Retailers urge EU to exempt AI ads from transparency rules
European retailers want AI-made ads exempt from new disclosure rules, warning that over-labeling could make consumer warnings meaningless.

Retailers across Europe are pressing the European Union to loosen how it treats AI-made advertising, arguing that not every polished product image should carry the same warning as a deepfake. EuroCommerce, whose members include Amazon, H&M, Inditex and Ikea, sent a June 18 letter to EU tech chief Henna Virkkunen asking for AI-generated advertisements that are not intended to mislead users to be exempt from the bloc’s transparency rules.
The timing is tight. The European Commission published its final Code of Practice on marking and labelling AI-generated content on June 10, and the transparency obligations tied to the AI Act start applying on August 2. Under Article 50, providers of AI systems that generate synthetic audio, image, video or text content must make outputs machine-readable and detectable as artificially generated or manipulated. The Commission also says deepfakes and AI-generated or AI-manipulated text on matters of public interest must be clearly labeled, and users must be told when they are interacting with an interactive AI system such as a chatbot.

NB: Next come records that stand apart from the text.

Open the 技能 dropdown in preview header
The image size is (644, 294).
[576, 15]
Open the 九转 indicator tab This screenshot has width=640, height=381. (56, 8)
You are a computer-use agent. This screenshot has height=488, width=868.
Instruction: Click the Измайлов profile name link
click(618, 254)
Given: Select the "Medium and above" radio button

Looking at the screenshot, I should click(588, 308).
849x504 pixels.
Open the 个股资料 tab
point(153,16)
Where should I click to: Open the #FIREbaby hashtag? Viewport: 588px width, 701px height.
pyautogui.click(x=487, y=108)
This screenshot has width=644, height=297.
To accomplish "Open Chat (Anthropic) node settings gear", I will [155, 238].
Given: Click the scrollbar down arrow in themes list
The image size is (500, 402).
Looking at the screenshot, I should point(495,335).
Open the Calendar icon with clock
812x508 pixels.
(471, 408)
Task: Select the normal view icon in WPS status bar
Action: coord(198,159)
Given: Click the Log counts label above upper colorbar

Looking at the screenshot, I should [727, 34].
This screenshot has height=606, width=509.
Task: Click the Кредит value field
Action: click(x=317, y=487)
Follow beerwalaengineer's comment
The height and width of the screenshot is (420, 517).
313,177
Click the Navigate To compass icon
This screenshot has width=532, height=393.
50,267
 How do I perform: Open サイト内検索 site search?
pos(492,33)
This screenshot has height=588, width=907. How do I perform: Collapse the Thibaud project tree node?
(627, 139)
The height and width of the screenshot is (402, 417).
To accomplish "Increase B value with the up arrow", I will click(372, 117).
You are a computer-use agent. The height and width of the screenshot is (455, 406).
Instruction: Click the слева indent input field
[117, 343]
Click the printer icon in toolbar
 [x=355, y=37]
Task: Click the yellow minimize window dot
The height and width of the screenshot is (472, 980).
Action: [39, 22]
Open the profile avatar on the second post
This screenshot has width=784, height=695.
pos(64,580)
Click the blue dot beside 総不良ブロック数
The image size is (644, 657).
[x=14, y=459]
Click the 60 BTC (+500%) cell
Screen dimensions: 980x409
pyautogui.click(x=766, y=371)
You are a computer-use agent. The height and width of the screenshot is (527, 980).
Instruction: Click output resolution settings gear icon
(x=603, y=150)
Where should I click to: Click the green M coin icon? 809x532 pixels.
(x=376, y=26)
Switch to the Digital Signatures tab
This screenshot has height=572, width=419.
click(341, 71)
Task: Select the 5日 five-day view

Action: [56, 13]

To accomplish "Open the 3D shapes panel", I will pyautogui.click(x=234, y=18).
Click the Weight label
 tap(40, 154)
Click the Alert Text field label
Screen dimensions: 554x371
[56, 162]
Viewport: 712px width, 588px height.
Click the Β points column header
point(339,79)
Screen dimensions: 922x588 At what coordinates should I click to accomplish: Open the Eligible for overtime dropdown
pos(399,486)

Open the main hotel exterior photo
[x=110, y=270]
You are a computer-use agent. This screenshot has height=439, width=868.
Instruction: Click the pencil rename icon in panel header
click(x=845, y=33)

EuroCommerce’s core complaint is that if retailers have to label every AI-assisted image, the warning itself could lose value. In its letter, the group said: “We would like to share our concerns regarding the upcoming guidelines on the implementation of the transparency obligations under Article 50 of Regulation (EU) 2024/1689 (AI Act).” Its position is that a sofa shown in a living room setting, or a product visual improved for presentation, should not automatically be treated like deceptive synthetic media.
The Commission says the point of the transparency rules is to reduce the risk of deception and manipulation, but retailers are already testing how far AI can go in merchandising and marketing. Zalando has said AI has sharply cut content-production costs, while H&M and Zara are using AI-generated model clones. That gives the industry an incentive to automate faster, even as Brussels pushes for clearer disclosure around what shoppers are actually seeing.
For Big Lots employees, the fight in Europe is a reminder that retail marketing is becoming a compliance issue as much as a creative one. If Big Lots or any other chain uses AI to build product imagery, social posts or promotional creative, the pressure will be on to keep disclosures precise enough to protect trust without turning every image into a warning label.